Friday, September 04, 2009
Cardiff hosts medieval conference and exhibition
Two events begin today in Cardiff that will be of interest to medievalists - a conference on Military Orders at Cardiff University, and an exhibition entitled "Medieval Wales: Some Crusade Stories" at the National Museum of Wales.
The fifth international conference on Military Orders takes place from September 3-6, 2009. The theme for this year's conference is The Military Orders: Politics and Power. Featured speakers include:
Helen Nicholson, "The Military Orders in Wales"
Karl Borchardt, "Politics and Power: Some New Thoughts on the Origins of the Crusades and the Military-Religious Orders"

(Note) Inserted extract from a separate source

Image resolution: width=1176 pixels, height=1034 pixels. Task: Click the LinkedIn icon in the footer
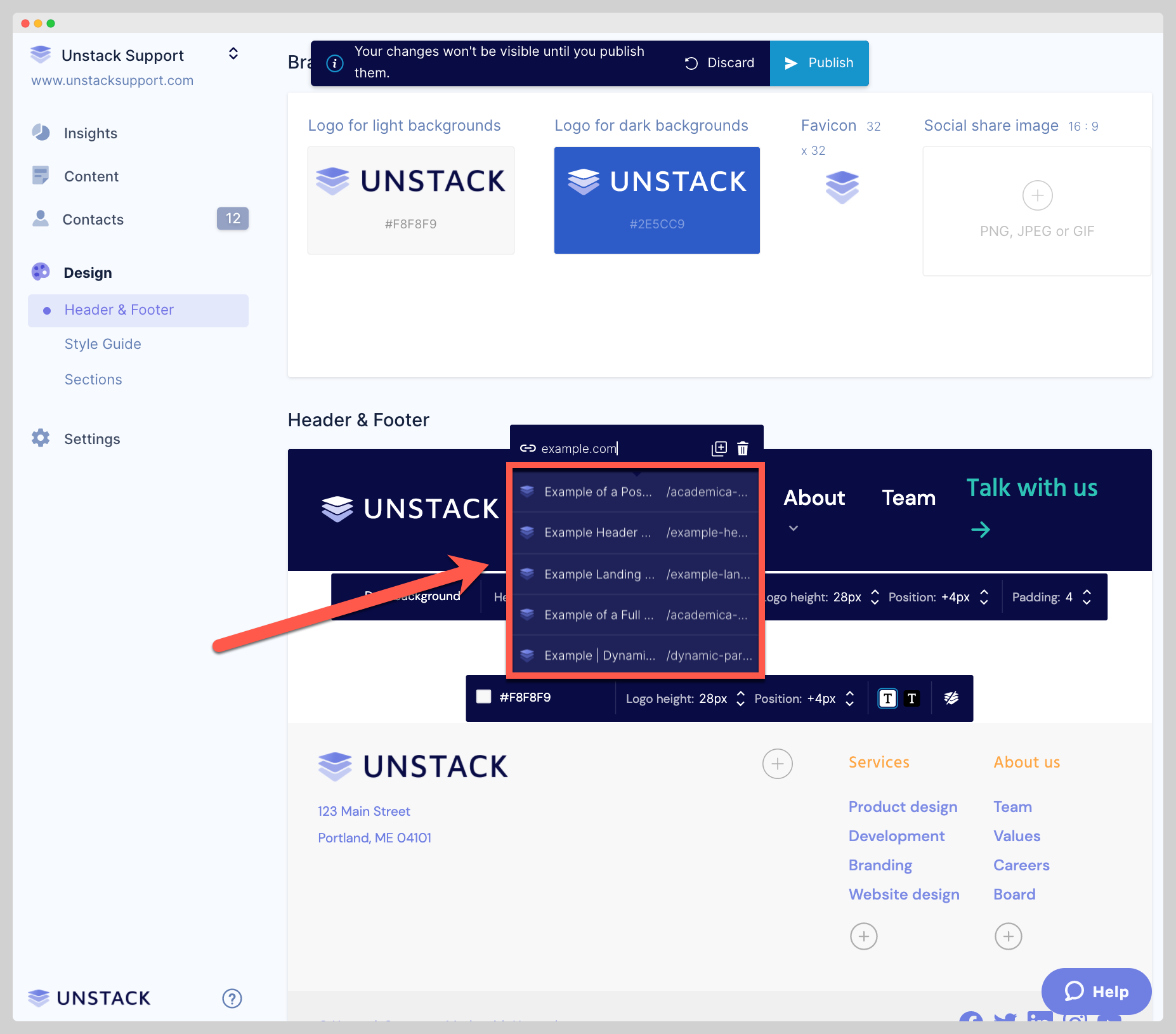pyautogui.click(x=1040, y=1019)
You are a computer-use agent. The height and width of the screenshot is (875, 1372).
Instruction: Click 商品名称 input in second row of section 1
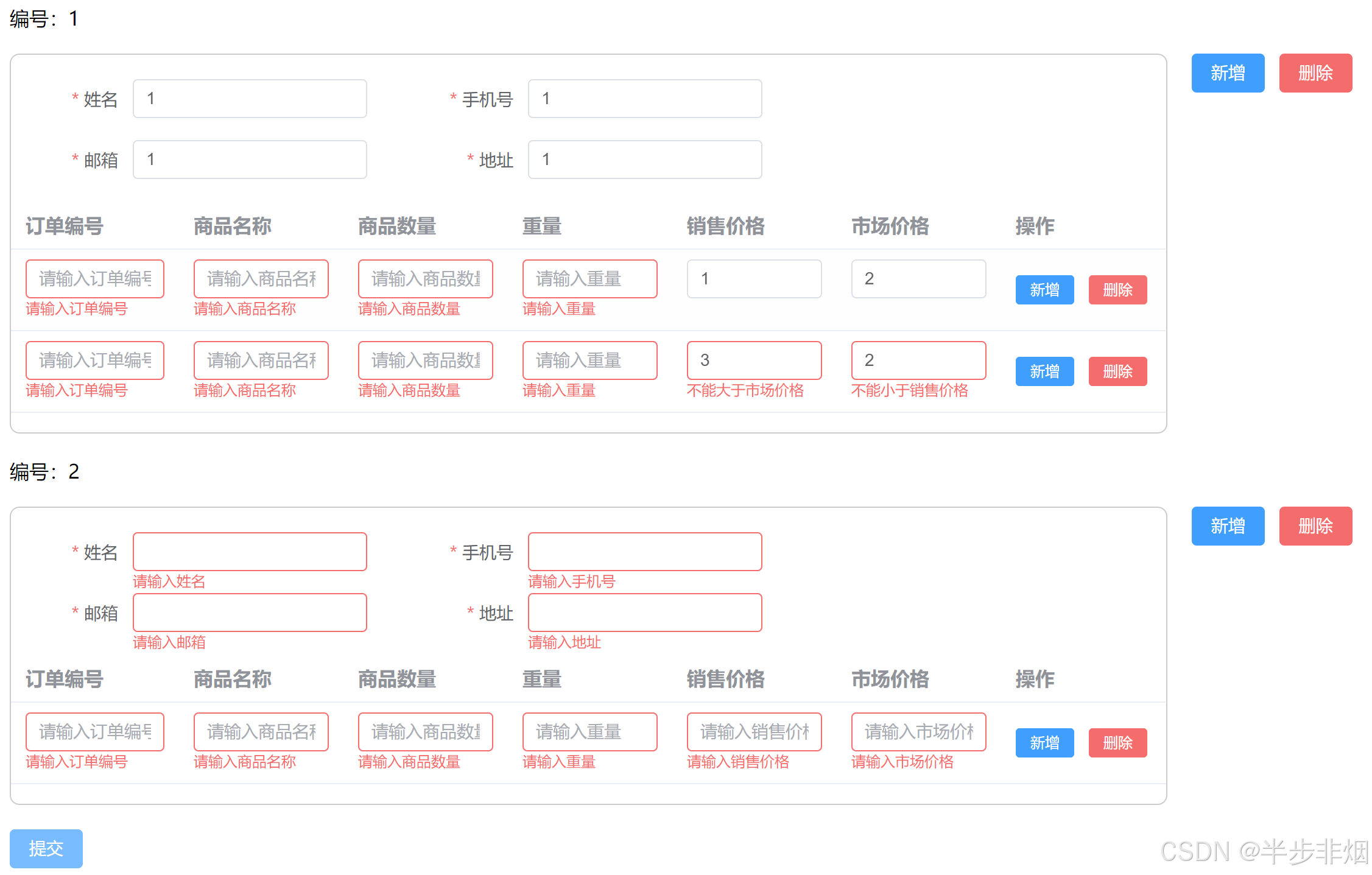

Victor Mallia-Milanes, "Towards the End of the Order of the Hospital: Two Venetian Views"
Another 64 papers are also being given during the conference, focusing on a wide variety of topics including the activities in military orders in places such as Portugal, Italy and Eastern Europe.
Click here for more information about the conference.
Those attending the conference will be among the first to see a new exhibit opening at the National Museum of Wales. Medieval Wales: Some Crusade Stories in the Origins gallery explores some of the events and attitudes to the Holy Land and Crusades, from a Welsh perspective. It begins today and goes until early January 2010.
The highlight of this exhibition is a rare thirteenth-century copy of Gerald of Wales book Journey through Wales , in which he describes Archbishop Baldwin’s tour in 1188 to gather recruits for the Third Crusade.
This manuscript, on loan from the British Library, has not been in Wales for more than 20 years. A National Museum spokeswoman said the display would show the link between Wales to the Holy Land during the crusades.
Speaking with the BBC, Welsh historian Huw Pryce described how Gerald of Wales, "uses this journey to recruit troops around Wales to pick on all sorts of accounts of what had happened in these places in the past or in recent years.
"It includes quite as lot of miraculous material, as you'd expect from Gerald being a churchman. In one example, he talks about a church in mid Wales where there was staff, a relic belonging to St Garmon, which was meant to have miraculous properties to cure tumours providing you offered a penny. The story is of someone who only offered a halfpenny and his tumour only went down half way. And then later he found another halfpenny and the tumour went completely.
"There are all sorts of descriptions of Wales and the Welsh as well. You could say this was the first book written about Wales as a subject, it's an early travel book."
The exhibition also includes a second work by Gerald of Wales, namely De Principis Instructione (‘On the education of a monarch’), which is also devoted to the Crusades and the fate of the Holy Land. This is a unique surviving copy written in Latin, possibly in Wales, in the 1300s.